The listing below holds a line with "You are a computer-use" and a line with "Instruction: Click the". Reproduce those two lines exactly, plus everything between them.

Top of Material for this exercise

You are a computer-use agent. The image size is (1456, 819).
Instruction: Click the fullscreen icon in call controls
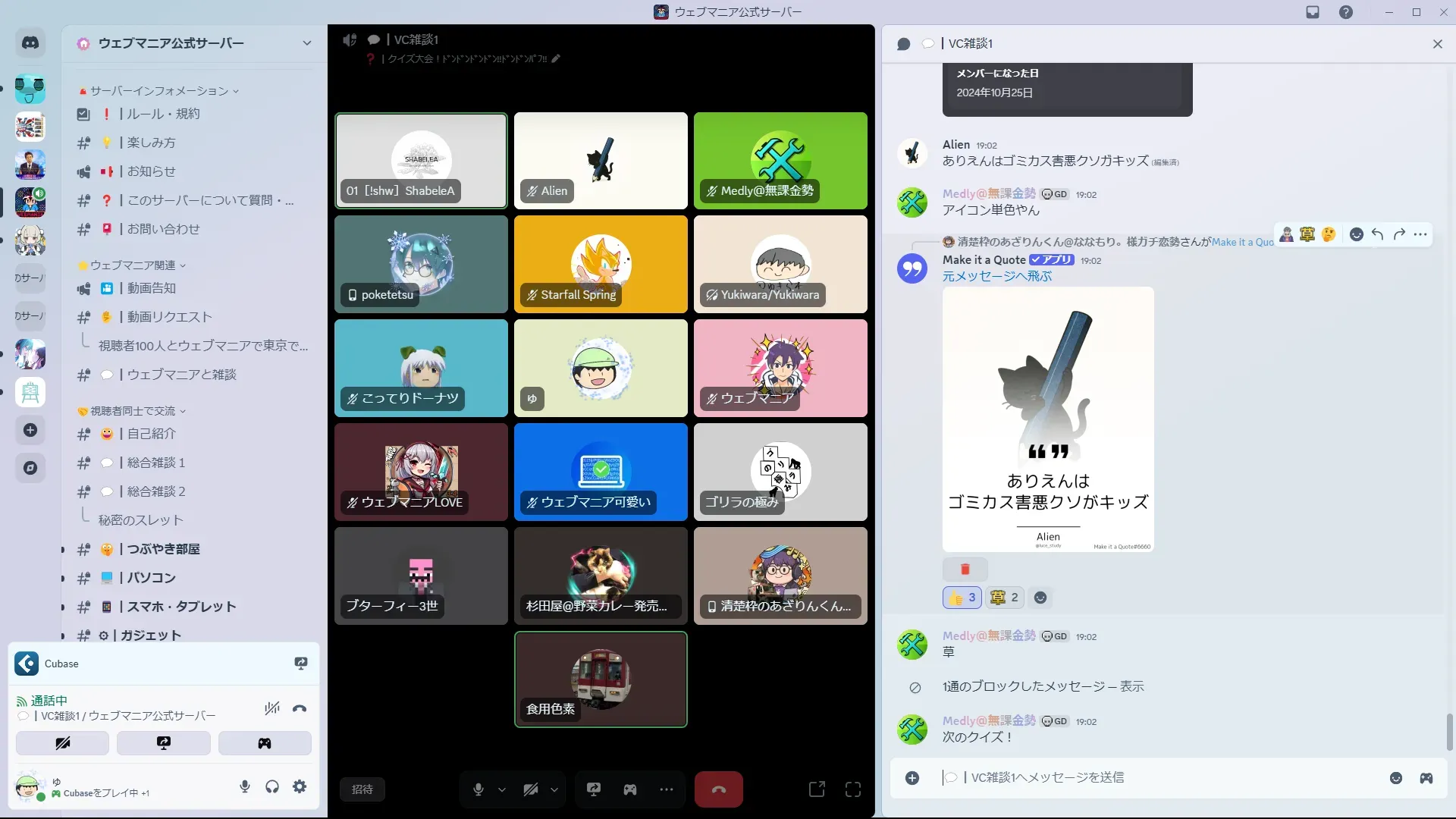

Bottom of Material for this exercise
Top of Material for this exercise

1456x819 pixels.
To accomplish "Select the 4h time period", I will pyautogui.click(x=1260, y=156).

Bottom of Material for this exercise
Top of Material for this exercise

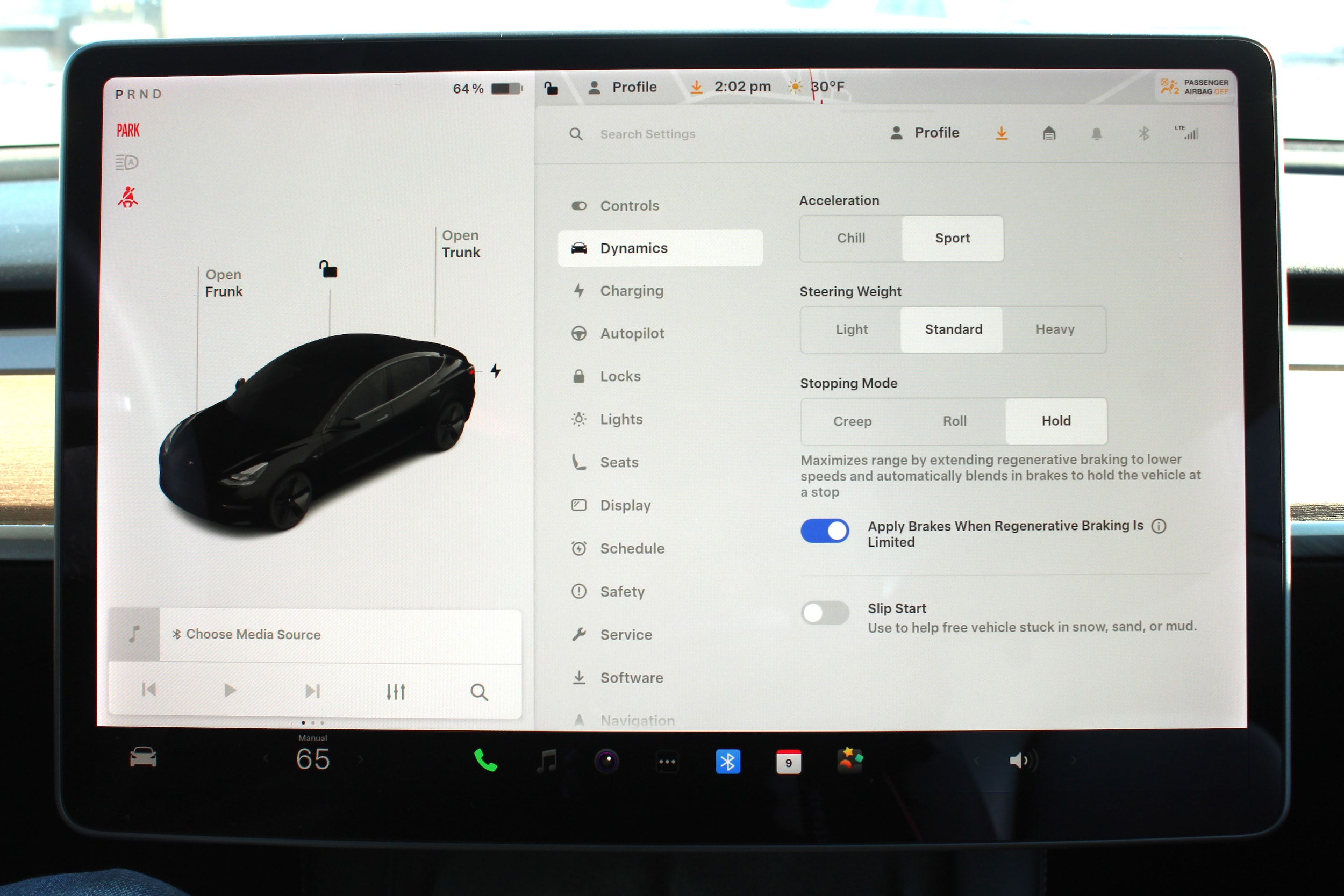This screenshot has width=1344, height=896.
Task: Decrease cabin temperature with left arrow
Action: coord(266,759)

Bottom of Material for this exercise

Answer space »
You are a computer-use agent. The image size is (1456, 819).
Instruction: Click the fullscreen icon in call controls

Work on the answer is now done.